An active focus by the project manager on the stages of their team's development, the strengths and interactions between different personality types, the team's working practices including communication within the team in general will all also help!

Managing budget, time and other constraints

Many of the managers that we work with ‘inherit’ their project from someone else.  Sometimes this is the business development team who liaises directly with the company’s customers.  Or it may be another member of the management team.

The consequence is that the project comes to the project manager with the timelines, budgets, resources already defined.  They are not necessarily realistic, and may not be open to renegotiation.

Some organisations we work with are building up a knowledge base, or spreadsheet, of the types of projects they do, the tasks involved, how long they take, and the costs and resources involved.  This is of course easier to do with 'standard' projects, with those that may be different every time!

Another approach is to invite those who initiate projects, such as the business team, to project reviews. That way they hear first hand what the impact of pre-defined timelines, budgets and resources have been on the project, what happened in practice, and what might be done differently next time.  There is more on learning reviews below.

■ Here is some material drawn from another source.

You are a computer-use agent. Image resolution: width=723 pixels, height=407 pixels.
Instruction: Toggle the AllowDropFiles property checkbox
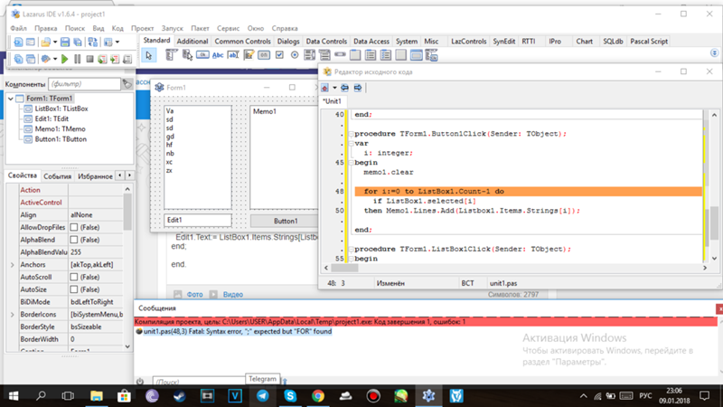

Recognising the value of learning reviews

How to capture and make optimum use of learnings from projects is a perennial topic of conversation amongst both project and knowledge managers.  Project teams often do not make the time to reflect on how the project went, and to identify what successes they might build on in future projects, as well as what they might do differently.  Where they do capture such learnings, organisations seldom have a mechanism to act on these learnings in their future work.

We also facilitate retrospective learning review workshops for teams and organisations. In one such workshop participants identified 21 recommendations to act upon as a result of the learning review.  This organisation also planned to adopt a simplified version of the learning review to support all their future projects.

Project managers can ensure such reviews happen by scheduling "close out" or "wash up" meetings as part of their project plan.

Adopting risk management strategies for projects

We introduce our delegates to a variation of risk management tools used in Health and Safety and for Quality Assurance audits.

Project teams that take the time to go through a risk analysis at the start of their projects, can do so with the insights that they and others have learned in previous projects.  They can document this analysis with the associated risk mitigation plan in a risk log such as this one:

Risk analysis matrix or FMEA.jpg

Like all project management tools it is one to keep very much alive, constantly referred to and updated throughout the life of the project.